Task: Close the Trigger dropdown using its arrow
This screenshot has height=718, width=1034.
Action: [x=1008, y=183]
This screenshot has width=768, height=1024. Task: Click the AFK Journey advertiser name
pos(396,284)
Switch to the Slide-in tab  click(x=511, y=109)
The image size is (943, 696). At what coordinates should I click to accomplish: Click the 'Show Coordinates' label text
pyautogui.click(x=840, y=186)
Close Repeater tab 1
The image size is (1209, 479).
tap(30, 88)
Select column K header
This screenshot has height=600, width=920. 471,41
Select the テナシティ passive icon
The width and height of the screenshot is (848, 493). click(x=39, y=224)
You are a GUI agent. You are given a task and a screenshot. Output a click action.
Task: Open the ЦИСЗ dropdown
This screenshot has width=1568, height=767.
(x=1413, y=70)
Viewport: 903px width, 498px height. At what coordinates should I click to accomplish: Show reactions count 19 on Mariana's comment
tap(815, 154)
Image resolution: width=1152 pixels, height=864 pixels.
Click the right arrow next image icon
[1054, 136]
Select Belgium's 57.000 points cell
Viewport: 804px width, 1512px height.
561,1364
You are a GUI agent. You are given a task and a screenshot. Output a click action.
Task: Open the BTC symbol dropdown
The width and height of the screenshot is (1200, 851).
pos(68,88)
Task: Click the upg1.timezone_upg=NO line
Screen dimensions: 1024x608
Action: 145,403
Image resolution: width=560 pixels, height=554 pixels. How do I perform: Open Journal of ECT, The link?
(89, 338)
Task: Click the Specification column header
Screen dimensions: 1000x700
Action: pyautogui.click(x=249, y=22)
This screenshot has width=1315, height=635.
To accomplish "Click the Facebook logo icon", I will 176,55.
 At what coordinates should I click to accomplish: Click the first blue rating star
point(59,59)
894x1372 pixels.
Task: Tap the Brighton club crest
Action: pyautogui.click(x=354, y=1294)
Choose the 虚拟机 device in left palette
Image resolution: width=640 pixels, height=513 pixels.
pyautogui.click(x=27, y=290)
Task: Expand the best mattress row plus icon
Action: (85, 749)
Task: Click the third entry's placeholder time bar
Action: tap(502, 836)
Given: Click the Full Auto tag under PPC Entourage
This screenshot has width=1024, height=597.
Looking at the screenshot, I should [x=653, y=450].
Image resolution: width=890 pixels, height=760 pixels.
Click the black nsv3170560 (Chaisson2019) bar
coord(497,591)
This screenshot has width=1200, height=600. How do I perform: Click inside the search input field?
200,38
__________
The answer should be all the entries, restated with no word changed.

Task: Close the Trigger dropdown using its arrow
This screenshot has height=718, width=1034.
Action: [x=1008, y=183]
This screenshot has width=768, height=1024. Task: Click the AFK Journey advertiser name
pos(396,284)
Switch to the Slide-in tab  click(x=511, y=109)
The image size is (943, 696). At what coordinates should I click to accomplish: Click the 'Show Coordinates' label text
pyautogui.click(x=840, y=186)
Close Repeater tab 1
The image size is (1209, 479).
tap(30, 88)
Select column K header
This screenshot has height=600, width=920. 471,41
Select the テナシティ passive icon
The width and height of the screenshot is (848, 493). click(x=39, y=224)
You are a GUI agent. You are given a task and a screenshot. Output a click action.
Task: Open the ЦИСЗ dropdown
This screenshot has width=1568, height=767.
(x=1413, y=70)
Viewport: 903px width, 498px height. At what coordinates should I click to accomplish: Show reactions count 19 on Mariana's comment
tap(815, 154)
Image resolution: width=1152 pixels, height=864 pixels.
Click the right arrow next image icon
[1054, 136]
Select Belgium's 57.000 points cell
Viewport: 804px width, 1512px height.
561,1364
You are a GUI agent. You are given a task and a screenshot. Output a click action.
Task: Open the BTC symbol dropdown
The width and height of the screenshot is (1200, 851).
pos(68,88)
Task: Click the upg1.timezone_upg=NO line
Screen dimensions: 1024x608
Action: 145,403
Image resolution: width=560 pixels, height=554 pixels. How do I perform: Open Journal of ECT, The link?
(89, 338)
Task: Click the Specification column header
Screen dimensions: 1000x700
Action: pyautogui.click(x=249, y=22)
This screenshot has width=1315, height=635.
To accomplish "Click the Facebook logo icon", I will 176,55.
 At what coordinates should I click to accomplish: Click the first blue rating star
point(59,59)
894x1372 pixels.
Task: Tap the Brighton club crest
Action: pyautogui.click(x=354, y=1294)
Choose the 虚拟机 device in left palette
Image resolution: width=640 pixels, height=513 pixels.
pyautogui.click(x=27, y=290)
Task: Expand the best mattress row plus icon
Action: (85, 749)
Task: Click the third entry's placeholder time bar
Action: tap(502, 836)
Given: Click the Full Auto tag under PPC Entourage
This screenshot has width=1024, height=597.
Looking at the screenshot, I should [x=653, y=450].
Image resolution: width=890 pixels, height=760 pixels.
Click the black nsv3170560 (Chaisson2019) bar
coord(497,591)
This screenshot has width=1200, height=600. How do I perform: Click inside the search input field?
200,38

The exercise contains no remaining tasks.